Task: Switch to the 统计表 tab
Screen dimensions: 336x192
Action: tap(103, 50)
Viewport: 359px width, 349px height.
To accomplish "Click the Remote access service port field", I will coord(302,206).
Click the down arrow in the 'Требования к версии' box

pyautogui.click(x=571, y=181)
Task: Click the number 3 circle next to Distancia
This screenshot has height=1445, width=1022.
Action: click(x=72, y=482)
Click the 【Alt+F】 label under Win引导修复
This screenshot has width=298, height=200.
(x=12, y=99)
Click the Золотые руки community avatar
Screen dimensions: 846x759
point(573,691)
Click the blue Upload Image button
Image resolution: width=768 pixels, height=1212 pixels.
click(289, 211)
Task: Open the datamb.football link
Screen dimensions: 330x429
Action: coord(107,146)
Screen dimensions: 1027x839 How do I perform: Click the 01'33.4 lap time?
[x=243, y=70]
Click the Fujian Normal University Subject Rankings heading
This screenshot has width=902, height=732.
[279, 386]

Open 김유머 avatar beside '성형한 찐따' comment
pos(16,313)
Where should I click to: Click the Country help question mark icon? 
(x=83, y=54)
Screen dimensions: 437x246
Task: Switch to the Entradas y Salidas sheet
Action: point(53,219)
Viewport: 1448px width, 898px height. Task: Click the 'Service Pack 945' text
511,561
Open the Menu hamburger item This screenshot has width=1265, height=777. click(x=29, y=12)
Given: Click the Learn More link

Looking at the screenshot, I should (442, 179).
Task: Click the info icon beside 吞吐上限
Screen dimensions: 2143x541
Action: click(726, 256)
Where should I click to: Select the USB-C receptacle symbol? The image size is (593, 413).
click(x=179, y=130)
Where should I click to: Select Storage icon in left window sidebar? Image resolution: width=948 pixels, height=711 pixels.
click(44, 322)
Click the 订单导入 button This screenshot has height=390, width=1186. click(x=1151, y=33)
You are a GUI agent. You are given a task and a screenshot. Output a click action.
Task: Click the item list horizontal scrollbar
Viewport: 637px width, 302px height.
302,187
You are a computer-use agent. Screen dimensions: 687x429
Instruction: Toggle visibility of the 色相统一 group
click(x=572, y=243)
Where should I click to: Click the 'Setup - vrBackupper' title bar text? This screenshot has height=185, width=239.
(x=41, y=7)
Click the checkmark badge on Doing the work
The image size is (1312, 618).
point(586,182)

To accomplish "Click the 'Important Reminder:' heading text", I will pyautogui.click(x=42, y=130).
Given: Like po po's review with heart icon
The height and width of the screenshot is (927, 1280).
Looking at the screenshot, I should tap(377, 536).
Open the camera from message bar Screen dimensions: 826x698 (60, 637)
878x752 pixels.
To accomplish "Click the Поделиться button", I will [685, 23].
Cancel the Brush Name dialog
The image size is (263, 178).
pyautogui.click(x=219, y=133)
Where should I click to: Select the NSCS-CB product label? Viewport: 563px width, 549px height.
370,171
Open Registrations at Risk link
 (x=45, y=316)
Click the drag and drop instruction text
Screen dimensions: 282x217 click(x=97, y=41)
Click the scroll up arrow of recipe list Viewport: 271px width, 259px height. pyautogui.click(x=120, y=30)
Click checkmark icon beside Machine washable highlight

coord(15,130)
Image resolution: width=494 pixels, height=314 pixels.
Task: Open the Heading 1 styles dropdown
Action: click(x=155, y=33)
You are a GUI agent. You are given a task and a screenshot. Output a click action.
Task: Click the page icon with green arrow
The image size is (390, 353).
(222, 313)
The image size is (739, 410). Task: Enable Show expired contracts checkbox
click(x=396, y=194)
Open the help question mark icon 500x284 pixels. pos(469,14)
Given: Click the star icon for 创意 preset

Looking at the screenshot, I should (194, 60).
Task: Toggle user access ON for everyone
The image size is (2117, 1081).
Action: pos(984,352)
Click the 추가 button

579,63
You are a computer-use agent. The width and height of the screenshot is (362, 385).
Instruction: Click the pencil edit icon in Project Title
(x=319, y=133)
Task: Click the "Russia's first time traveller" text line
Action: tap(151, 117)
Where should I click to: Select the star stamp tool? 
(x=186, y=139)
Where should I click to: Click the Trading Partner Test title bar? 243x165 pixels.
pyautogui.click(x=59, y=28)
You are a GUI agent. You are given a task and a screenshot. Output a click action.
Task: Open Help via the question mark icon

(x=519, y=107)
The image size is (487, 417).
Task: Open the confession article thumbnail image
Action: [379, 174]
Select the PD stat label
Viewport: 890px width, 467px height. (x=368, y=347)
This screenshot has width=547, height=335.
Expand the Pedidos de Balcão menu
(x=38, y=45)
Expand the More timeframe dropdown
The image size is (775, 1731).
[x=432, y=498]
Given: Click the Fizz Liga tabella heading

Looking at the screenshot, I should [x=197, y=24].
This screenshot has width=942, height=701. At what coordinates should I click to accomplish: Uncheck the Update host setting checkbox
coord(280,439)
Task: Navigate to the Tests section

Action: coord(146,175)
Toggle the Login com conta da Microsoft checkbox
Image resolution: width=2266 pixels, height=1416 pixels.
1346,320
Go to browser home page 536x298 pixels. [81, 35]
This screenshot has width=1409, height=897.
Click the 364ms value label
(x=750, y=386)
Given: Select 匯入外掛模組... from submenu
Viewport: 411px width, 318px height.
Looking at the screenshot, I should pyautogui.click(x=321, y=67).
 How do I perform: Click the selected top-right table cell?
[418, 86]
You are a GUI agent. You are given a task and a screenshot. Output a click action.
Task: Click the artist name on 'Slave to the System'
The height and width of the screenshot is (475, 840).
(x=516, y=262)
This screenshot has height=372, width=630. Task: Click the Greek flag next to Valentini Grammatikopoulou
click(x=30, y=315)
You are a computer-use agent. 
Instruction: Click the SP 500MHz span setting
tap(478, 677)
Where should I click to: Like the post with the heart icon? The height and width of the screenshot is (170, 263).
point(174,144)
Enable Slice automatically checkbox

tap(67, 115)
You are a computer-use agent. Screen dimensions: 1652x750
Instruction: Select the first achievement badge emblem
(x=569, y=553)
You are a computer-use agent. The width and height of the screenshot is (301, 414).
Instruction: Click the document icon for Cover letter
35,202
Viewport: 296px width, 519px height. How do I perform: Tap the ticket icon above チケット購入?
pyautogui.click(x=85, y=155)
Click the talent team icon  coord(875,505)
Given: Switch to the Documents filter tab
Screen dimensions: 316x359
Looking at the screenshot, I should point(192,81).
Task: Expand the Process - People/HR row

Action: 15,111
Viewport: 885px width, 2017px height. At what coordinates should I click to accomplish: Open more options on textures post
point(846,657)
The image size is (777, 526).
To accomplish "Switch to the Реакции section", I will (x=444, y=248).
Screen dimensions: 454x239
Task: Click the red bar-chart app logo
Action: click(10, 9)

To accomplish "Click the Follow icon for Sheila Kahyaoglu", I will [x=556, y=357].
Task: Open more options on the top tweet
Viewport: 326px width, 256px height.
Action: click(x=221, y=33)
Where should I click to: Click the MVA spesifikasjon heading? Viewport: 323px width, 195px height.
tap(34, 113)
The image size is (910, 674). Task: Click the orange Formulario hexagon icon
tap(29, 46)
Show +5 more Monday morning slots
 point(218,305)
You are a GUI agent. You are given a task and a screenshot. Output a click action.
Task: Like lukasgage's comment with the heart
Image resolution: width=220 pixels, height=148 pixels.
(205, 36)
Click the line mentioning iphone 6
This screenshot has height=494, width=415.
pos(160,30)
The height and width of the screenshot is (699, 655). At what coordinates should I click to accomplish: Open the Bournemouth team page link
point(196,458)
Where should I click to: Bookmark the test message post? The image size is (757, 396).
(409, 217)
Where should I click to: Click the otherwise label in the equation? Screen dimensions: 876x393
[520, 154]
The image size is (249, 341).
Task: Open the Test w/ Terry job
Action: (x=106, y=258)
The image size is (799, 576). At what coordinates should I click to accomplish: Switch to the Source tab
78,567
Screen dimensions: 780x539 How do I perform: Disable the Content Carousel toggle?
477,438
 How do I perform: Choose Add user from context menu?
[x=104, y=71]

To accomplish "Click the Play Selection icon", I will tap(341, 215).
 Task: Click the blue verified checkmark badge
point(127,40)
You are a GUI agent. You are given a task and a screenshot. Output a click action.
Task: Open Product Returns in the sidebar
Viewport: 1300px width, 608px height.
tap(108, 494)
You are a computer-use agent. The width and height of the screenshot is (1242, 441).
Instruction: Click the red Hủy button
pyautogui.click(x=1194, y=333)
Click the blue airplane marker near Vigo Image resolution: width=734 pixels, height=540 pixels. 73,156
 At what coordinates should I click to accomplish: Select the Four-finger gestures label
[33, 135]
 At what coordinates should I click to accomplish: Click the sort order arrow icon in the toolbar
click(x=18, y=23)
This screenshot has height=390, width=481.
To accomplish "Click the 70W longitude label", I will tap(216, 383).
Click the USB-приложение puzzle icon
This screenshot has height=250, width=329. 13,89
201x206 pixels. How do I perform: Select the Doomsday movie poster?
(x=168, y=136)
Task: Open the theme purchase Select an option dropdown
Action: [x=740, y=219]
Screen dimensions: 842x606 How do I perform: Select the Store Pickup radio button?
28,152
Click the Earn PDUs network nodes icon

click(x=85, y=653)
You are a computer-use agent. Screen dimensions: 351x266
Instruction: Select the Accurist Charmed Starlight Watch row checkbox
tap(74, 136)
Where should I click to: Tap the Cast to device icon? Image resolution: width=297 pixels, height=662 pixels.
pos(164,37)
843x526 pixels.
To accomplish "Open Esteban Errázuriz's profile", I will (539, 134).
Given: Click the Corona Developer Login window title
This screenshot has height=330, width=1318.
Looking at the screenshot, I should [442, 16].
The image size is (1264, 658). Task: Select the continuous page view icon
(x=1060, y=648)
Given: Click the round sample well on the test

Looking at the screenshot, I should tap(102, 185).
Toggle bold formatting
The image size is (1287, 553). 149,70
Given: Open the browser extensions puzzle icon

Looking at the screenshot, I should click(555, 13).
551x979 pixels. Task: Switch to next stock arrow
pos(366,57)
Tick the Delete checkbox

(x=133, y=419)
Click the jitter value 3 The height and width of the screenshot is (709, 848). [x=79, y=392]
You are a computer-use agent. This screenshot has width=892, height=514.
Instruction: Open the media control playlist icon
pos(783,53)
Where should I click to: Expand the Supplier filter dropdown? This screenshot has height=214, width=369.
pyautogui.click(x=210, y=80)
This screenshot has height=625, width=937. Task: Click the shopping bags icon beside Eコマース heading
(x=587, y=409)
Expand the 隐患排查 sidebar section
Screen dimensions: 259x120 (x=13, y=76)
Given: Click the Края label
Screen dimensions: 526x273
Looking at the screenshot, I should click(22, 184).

> _Assignment_
The lines to return are those in the entries above that hold "item".

> _Written solution_
Open the Menu hamburger item This screenshot has width=1265, height=777. click(x=29, y=12)
Task: Click the item list horizontal scrollbar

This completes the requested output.